Frankly it's hard for me to see how Germany could muster much of a Navy at all given the POD is any time after OTL end of WWI and the Versailles treaty. They would always be starting from too far behind. The trouble with building up a big Navy would be, it would be seen as a direct threat by the British and they'd get serious about enforcing the Treaty on Germany.
People are forgetting here, that Germany initially planned to go to war in 1944-46. That's what the whole planning was based on. So, it the GZ was just the first carrier with only the available fighters at that time point. Had the war not started in 1939 and Germany found the money to keep going, they would have had their carriers ready at 1944 with other air wings.
It makes no sense to me whatsoever that Hitler was intending to hold off
all war until 1944. He had neither the inclination to wait that long nor much choice about starting it sooner.
However I certainly have heard here and there that he had no intention of going to war
with Britain until such a late date. So this statement might stand as true enough just regarding the Kriegsmarine. Certainly if Hitler's plans for conquest worked out the way they did in his head, with the Reich becoming master of territories comparable to what Germany was conceded in the Treaty of Brest-Litovsk in the east, the British could complain all they wanted and not stop him from having time and resources to make a big, diverse modern navy.
It's that first step that was the problem; I'm very skeptical that even if the British and French had reneged on their treaty obligations to Poland and sat it out while Hitler and Stalin divided first Poland between them and then split Eastern Europe up into spheres of influence, that when Hitler turned on the Soviets (who would not have gained much beyond their allotted portion of Poland, because essentially no Eastern European governments in power except maybe the Czechs had any intention of allying with the Soviet Union) he'd still lose in the end, even if the Western nations still sat back and did nothing.
So insofar as it was true that the Kriegsmarine's turn would not come until Russia, or at least European Russia, was subdued, then it's all paper anyway; the ships would never be built.
And of course it's fatuous to think that the British would have sat it out forever until a big German Navy came calling. After the Anschluss Hitler was clearly becoming the dominant Continental power British diplomacy traditionally would seek to form coalitions against; I for one interpret Chamberlain's "Peace in our time" speech in the light Churchill put it in his memoirs--at that point, or at any rate once Hitler reneged on his promise to leave the shorn and humbled Czechoslovakia alone once he'd been granted the Sudentenland, the then-PM knew Britain was in for a fight with him sooner or later, and was just trying to buy time for Britain's current modernized rearmament program to have some effect. In that light, it was very disingenuous of him to claim "peace in our time," but technically he'd have been right--if Hitler had kept his promises.
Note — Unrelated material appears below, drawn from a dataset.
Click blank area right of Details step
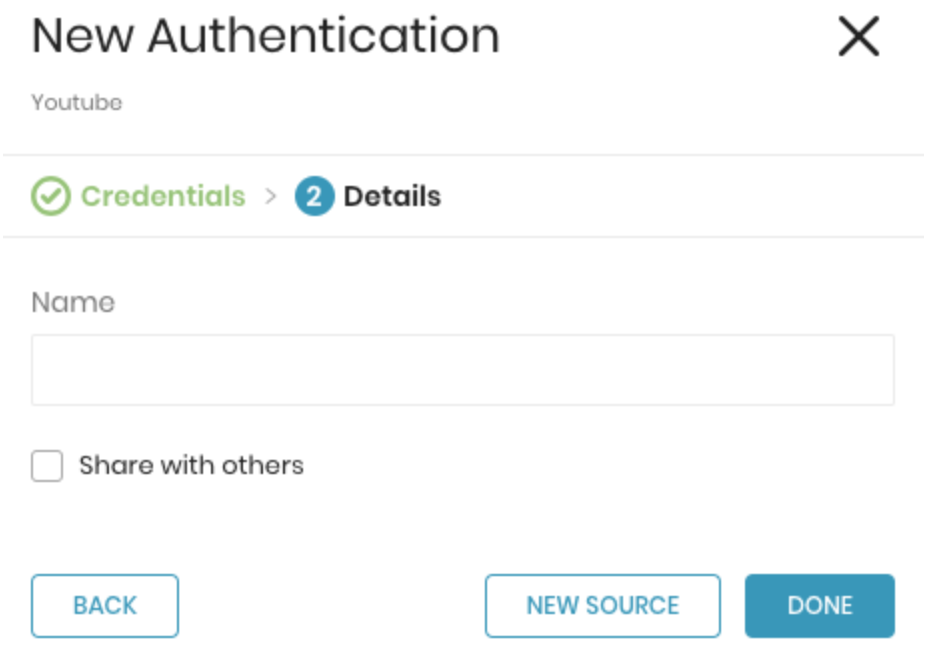 680,196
But Hitler I believe did think he could persuade the British to stay out of the war, and have time for a suitable navy later.
----
Honestly if one wants a mighty Kriegsmarine to go head to head with the RN in the 1940s, I think we need a POD where the resolution of the Great War is more of a truce and less of a collapse of one side or the other, the so-called "White Peace." Such a ceasefire, either with neither alliance strongly victorious or with the Germans winning on land but completely unable to challenge Britain on the high seas, would lead to a situation where both sides were free to build up a new Navy, and then I can imagine the Germans participating in the interwar evolutions that would give them among other things, carriers and their associated task forces come 1940 or so.
All of this is quite aside from the AH cliche of the Germans having lots of war Zeppelins, which in my view could only hope to be war craft if they were themselves carriers. Perhaps one could even imagine the Germans building up squadrons of Zeppelin aircraft carriers in secret, and springing them as a fait accompli on the British before they could object. But the logistics are admittedly daunting!
Well, merits or demerits aside the top Nazis generally hated Zeppelins so if it is a Nazi Kriegsmarine one is talking about that option is clean out anyway.
Aside from U-boats, I just don't think that Hitler could have built up much of a Navy without the British cracking down on the Reich while it was still too weak to prevail, and for that reason Hitler did discourage the Navy from anything ambitious until a later phase in his plans for conquest--a phase that could never arrive.